There were two test cases that I used:

  • random_printable: 12 MiB of random printable ASCII characters.
  • random_sp: 12 MiB of either the ASCII character s or p.

I chose 12 MiB as the size of the test data, as that is the size of the L2 cache on the M1's performance cores (allegedly).
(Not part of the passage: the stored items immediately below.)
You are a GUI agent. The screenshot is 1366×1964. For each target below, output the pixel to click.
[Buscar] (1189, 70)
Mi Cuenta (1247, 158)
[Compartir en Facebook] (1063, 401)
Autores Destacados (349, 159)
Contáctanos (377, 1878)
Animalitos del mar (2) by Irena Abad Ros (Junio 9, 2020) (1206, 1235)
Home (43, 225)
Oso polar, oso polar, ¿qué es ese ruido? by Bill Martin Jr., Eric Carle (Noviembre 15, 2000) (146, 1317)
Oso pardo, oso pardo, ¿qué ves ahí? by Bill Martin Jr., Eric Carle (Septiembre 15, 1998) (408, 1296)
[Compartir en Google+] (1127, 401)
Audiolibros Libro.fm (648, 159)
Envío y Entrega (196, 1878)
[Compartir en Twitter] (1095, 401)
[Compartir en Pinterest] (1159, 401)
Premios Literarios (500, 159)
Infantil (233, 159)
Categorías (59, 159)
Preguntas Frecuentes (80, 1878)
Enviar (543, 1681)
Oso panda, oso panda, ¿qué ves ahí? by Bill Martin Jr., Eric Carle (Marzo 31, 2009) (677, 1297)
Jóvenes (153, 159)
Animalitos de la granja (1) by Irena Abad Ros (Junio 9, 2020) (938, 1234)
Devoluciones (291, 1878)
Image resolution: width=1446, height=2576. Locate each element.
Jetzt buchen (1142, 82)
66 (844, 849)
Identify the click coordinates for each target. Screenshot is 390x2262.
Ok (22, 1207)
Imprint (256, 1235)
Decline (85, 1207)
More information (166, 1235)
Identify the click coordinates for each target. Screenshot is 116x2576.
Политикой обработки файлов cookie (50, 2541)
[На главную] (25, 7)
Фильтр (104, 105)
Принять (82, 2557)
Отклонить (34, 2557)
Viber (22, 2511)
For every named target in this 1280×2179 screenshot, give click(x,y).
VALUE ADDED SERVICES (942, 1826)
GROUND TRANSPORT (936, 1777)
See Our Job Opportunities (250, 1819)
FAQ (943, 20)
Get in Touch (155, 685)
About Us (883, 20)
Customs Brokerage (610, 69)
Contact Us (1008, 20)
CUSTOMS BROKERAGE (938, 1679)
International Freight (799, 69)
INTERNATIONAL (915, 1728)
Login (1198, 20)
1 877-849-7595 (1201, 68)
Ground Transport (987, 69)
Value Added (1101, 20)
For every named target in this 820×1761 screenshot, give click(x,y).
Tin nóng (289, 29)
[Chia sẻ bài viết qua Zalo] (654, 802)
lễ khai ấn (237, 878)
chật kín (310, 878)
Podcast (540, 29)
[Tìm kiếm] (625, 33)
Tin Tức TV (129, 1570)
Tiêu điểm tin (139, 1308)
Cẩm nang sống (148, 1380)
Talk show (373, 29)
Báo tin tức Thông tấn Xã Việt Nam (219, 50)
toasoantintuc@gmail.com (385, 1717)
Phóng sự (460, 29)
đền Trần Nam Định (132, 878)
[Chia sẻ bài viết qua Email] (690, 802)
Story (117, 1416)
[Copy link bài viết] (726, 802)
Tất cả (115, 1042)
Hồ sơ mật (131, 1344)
Here's how fast various implementation strategies work on my machine (from fastest to slowest):

Language Implementation Test case Throughput (GiB/s) Time per iteration
Rust portable_simd random_sp 19.874 589,654 ns/iter ± 5,769
Rust portable_simd random_printable 19.870 589,766 ns/iter ± 5,726
Python numpy random_printable 5.800 2,020,549 ns/iter ± 28,156
Python numpy random_sp 5.711 2,052,063 ns/iter ± 113,433
Rust iter random_printable 3.979 2,944,916 ns/iter ± 80,495
Rust iter random_sp 3.978 2,946,037 ns/iter ± 33,849
Rust emulate_numpy random_sp 3.031 3,866,700 ns/iter ± 116,109
Rust emulate_numpy random_printable 3.026 3,872,550 ns/iter ± 103,355
C while_loop random_printable 1.487 7,878,845 ns/iter ± 105,742
C while_loop random_sp 1.486 7,886,922 ns/iter ± 158,662
C for_loop random_sp 1.482 7,905,779 ns/iter ± 40,898
Rust for_loop random_sp 1.482 7,906,754 ns/iter ± 635,075
Rust for_loop random_printable 1.481 7,912,558 ns/iter ± 499,821
C original random_printable 1.478 7,930,400 ns/iter ± 135,758
C for_loop random_printable 1.478 7,931,450 ns/iter ± 516,610
C original random_sp 0.278 42,119,291 ns/iter ± 501,957
Python for_loop random_printable 0.001 18,939,466,916 ns/iter ± 44,605,333
Python for_loop random_sp 0.001 19,451,341,325 ns/iter ± 291,675,532

Analysis

TODO! Briefly, Clang generates code for c_original that does all of its counting logic with branches, which is probably why it struggles with random_sp — the M1 just can't predict the branches. c_for_loop and rust_for_loop both yields assembly that uses the cinc and csel, avoiding costly unpredictable branches. Rust/LLVM is able to autovectorize rust_iter but it generates a whole mess of instructions, and I haven't put the time to understand what the instructions are actually doing. For rust_simd, Rust/LLVM generates nice SIMD code that processes 16 bytes at a time, in a tiny loop.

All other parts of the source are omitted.